By Mera Dhillon – member of the Street Law Project
Earlier this week, the Government of the United Kingdom announced that there are plans to deliver new legislation entitled Awaab’s Law to protect renters from unsatisfactory housing conditions, specifically against mould and house dampness. This is in memory of Awaab Ishak; a two-year-old boy who died in December 2020 of a respiratory infection from the mould in the rental run by Rochdale Boroughwide Housing in Manchester. Awaab’s parents had made several complaints of the mould and dampness in their home however were repeatedly ignored and unattended to by their landlords. Findings from the coroner’s report confirm that Awaab’s respiratory condition was caused from exposure to mould and damp toxins.
Awaab’s death has brought concern over the current private rental conditions of housing and has urged the government to implement better regulations to ensure the health and safety of renters. For example, “Recent research by the Building Research Establishment estimated that illness caused by poor housing costs the NHS in England £1.4 billion a year.”
Although there is legislation which aims to set housing standards, it is apparent that there are gaps within the system. For example, Mark Easton from BBC news writes: “There is a "decent homes" standard set by government, but the latest English housing survey commissioned by the Department for Levelling Up, Housing and Communities - found 3.5 million homes failed to reach the minimum requirement. Of those, 2.2 million have what is called a Category 1 hazard, meaning they present the highest risk of serious harm or death.”

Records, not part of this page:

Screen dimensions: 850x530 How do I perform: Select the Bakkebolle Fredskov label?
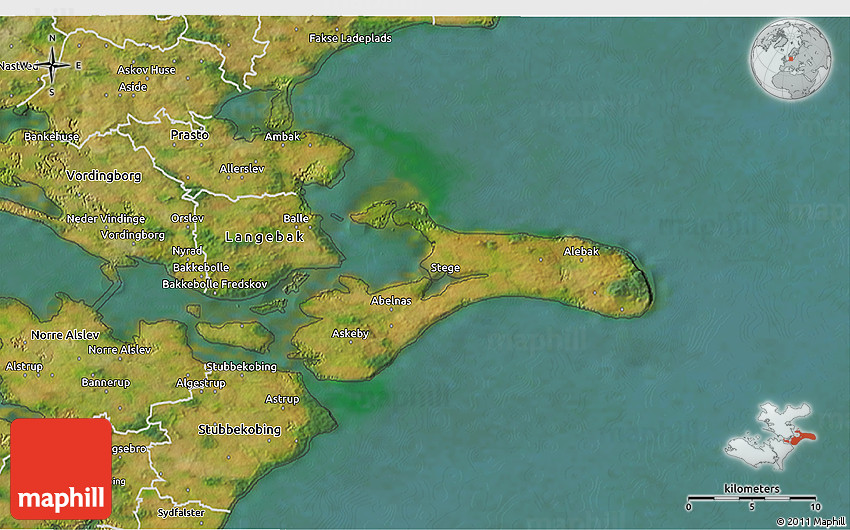216,285
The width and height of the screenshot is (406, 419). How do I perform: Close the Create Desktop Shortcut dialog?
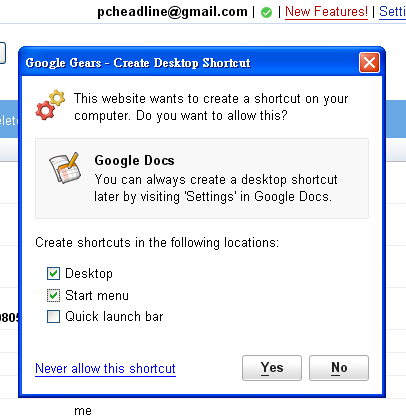[369, 62]
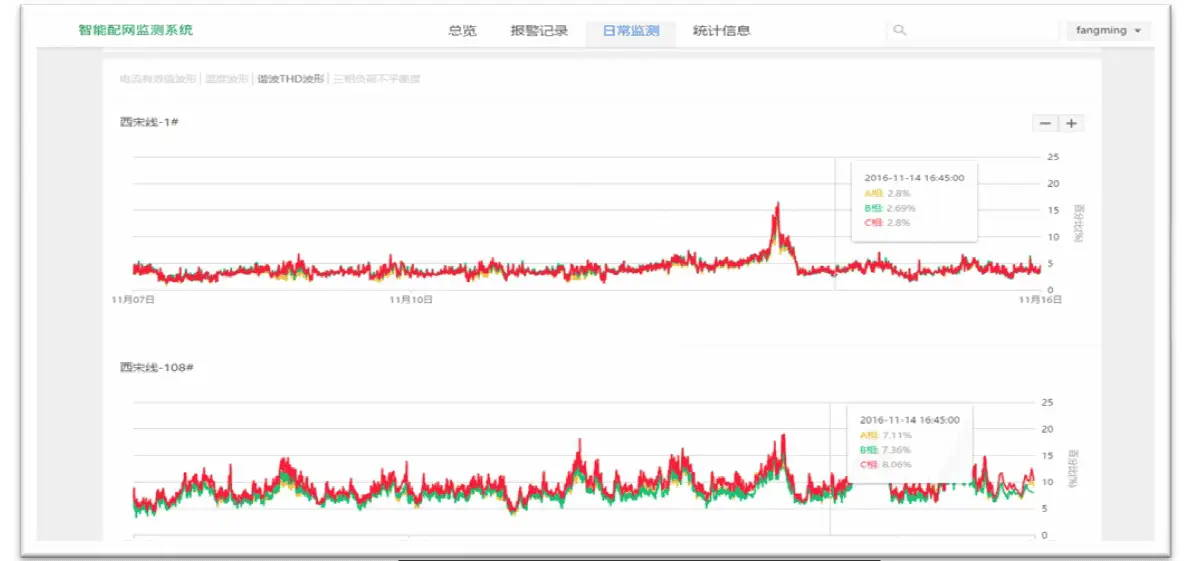The width and height of the screenshot is (1189, 561).
Task: Click the minus zoom-out button above chart
Action: pyautogui.click(x=1045, y=123)
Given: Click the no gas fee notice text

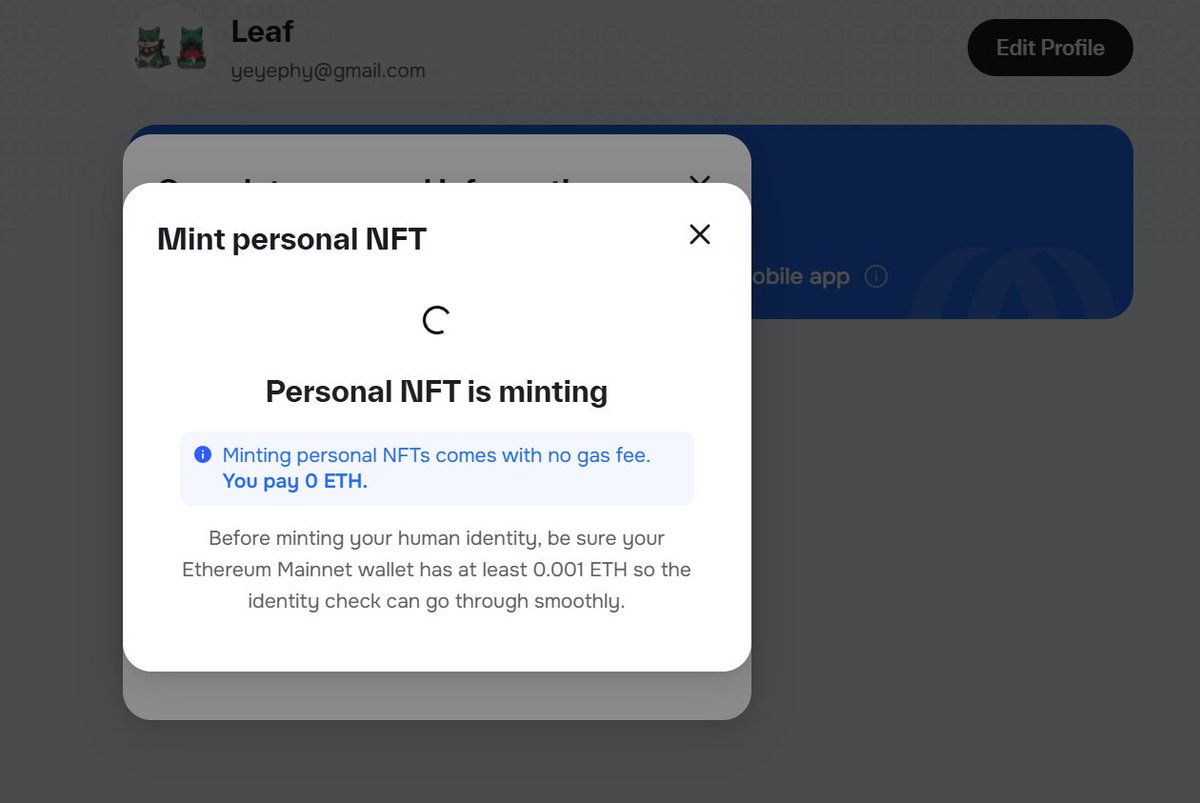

As a second-year law student studying Land Law as well as a private renter, I found this to be an interesting topic as we learn about the unequal bargaining powers between landlord and renters; this topic coincides with difficulties renters face and advocates for better protections to be built within the law. Awaab’s law is an example of the move towards providing fair housing conditions and calls for accountability.
That raises the question, what exactly is Awaab’s law? According to Housing secretary Michael Grove the new proposed legislation will require landlords to fix reported health hazards within a specific time frame. This will amend the Social Housing Regulations Bill. These timelines and specifications are expected to come into effect this summer 2023. There will also be a review done on understanding the health impacts of mould and dampness which will be incorporated into future changes. It is devastating that it has taken the death of Awaab Ishak to point out that there are large deficiencies within England’s current housing conditions. There is hope is that these new changes in legislation will push landlords to take complaints of mould and house dampness seriously and prevent similar cases from re-occurring.